Third, we owe the future our seriousness. The ease with which the linear story has been accepted is partly a symptom of a deeper unwillingness to think long. To prepare for the conditions of the next generation requires that we lift our heads from the cycle of headlines and ask the harder questions about what kind of human beings, what kind of communities, what kind of institutions we want to be. This is the work of generations, and it begins with declining the offer to be only consumers of someone else’s plans. It also requires institutions that can carry the work, that is, schools, universities, professional bodies, civic associations, networks of patronage for the arts, and the quieter spaces in which ideas are tested before they are launched. Such institutions are not built by accident. They are built by people who have decided, in advance, that the improvement of the quality of life of those around them is a responsibility worth shouldering and that no one is coming to do it for them. There is, in this commitment, an old and quiet dignity that no slogan can imitate.

A Closing Note

The entire argument can be compressed into the sentence with which we began. Modernity is not a place to which some have already arrived while others lag behind. It is not a terminus to be reached by walking in someone else’s footsteps. It is a practice, and the practice is threefold: the intelligent use of the past, ours and theirs; the responsible creation of new solutions to present problems; and the disciplined anticipation of what is coming. Each of these requires that we refuse the small story we have been told. The small story says we are late. The true story says we are exactly on time, provided we do the work.

That work is not glamorous, and it does not announce itself with slogans. It is the slow accumulation of knowledge about our own tradition, the patient invention of new forms that answer to present needs, the building of institutions that can carry the work forward, and the raising of a generation confident enough to use what it inherits. There is, in this commitment, an old and quiet dignity that requires neither permission nor applause. It simply gets on with living intelligently in one’s time, and that is modernity enough.

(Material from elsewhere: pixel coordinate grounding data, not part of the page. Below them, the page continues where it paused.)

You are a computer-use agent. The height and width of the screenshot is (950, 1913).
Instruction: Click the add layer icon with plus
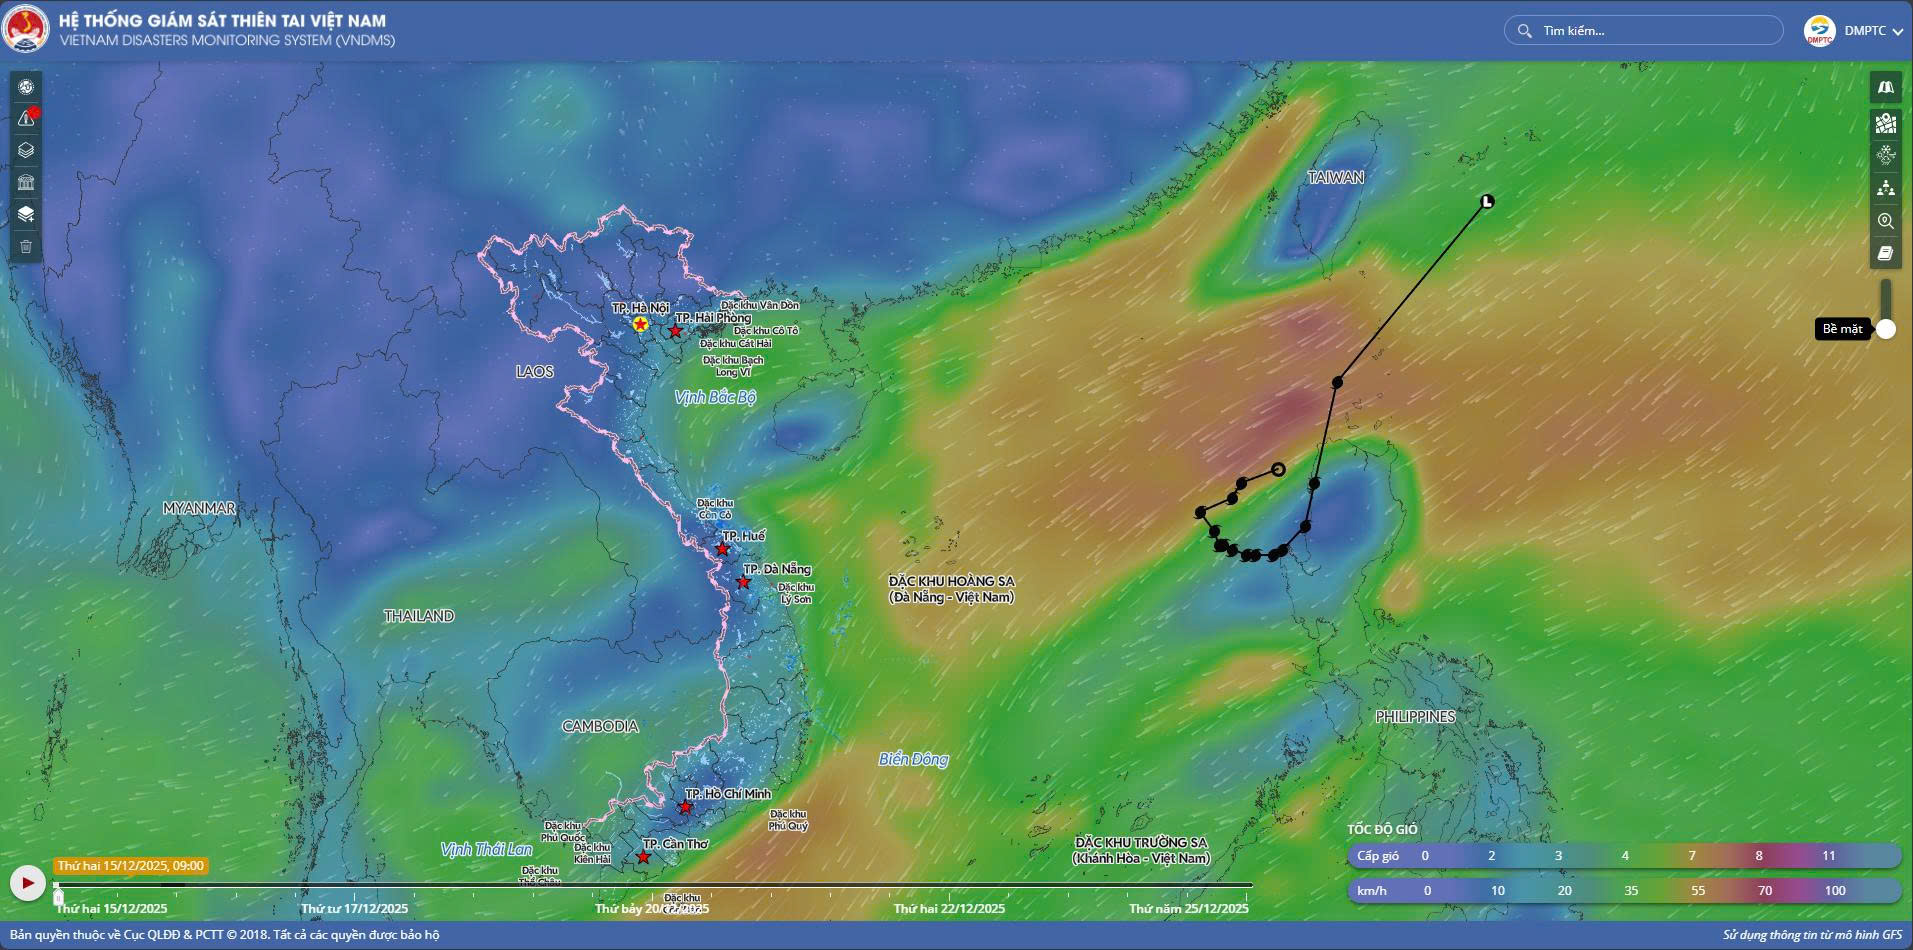pos(26,214)
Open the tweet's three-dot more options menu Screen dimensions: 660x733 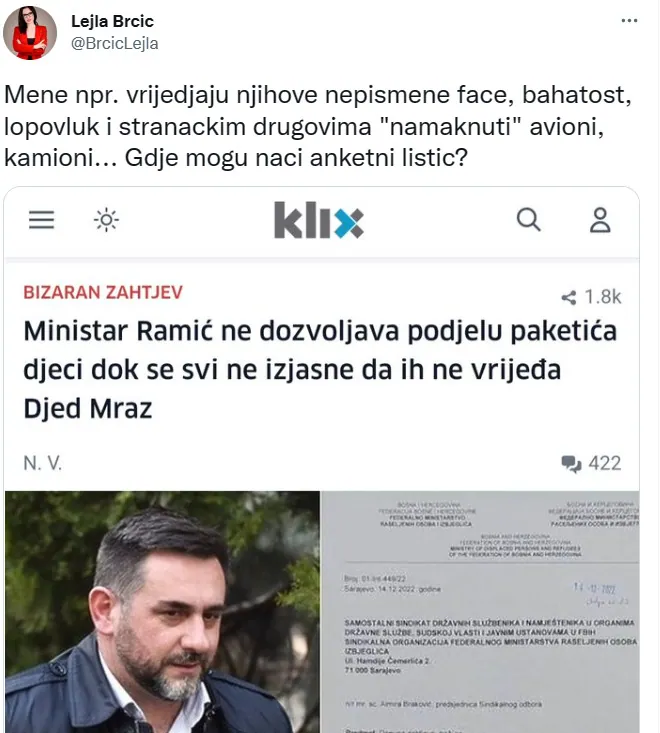tap(629, 21)
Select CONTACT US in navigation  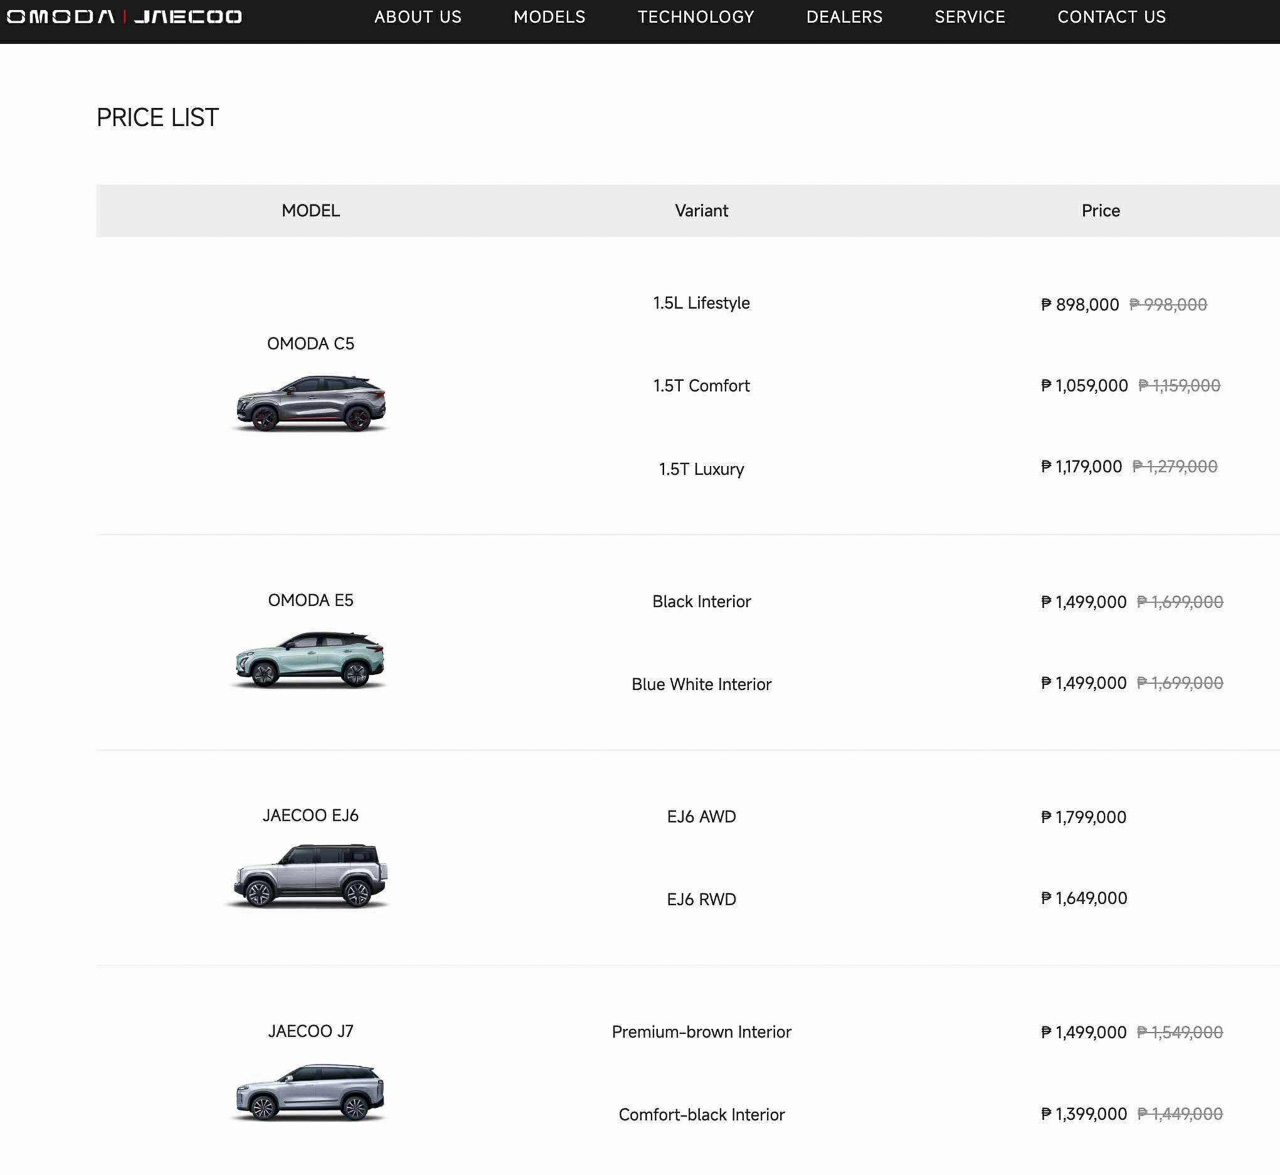[x=1111, y=17]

Our future is not their past. It cannot be. The clock does not run backwards, and the world has more than one centre. Our future is what we will make, by drawing wisely on our inheritance and on the inheritance of others, by creating with care in the present, and by preparing for what is coming with our eyes open. It is the work of intelligent people who know who they are. There is no shortcut to it, and there is no substitute. There is only the work.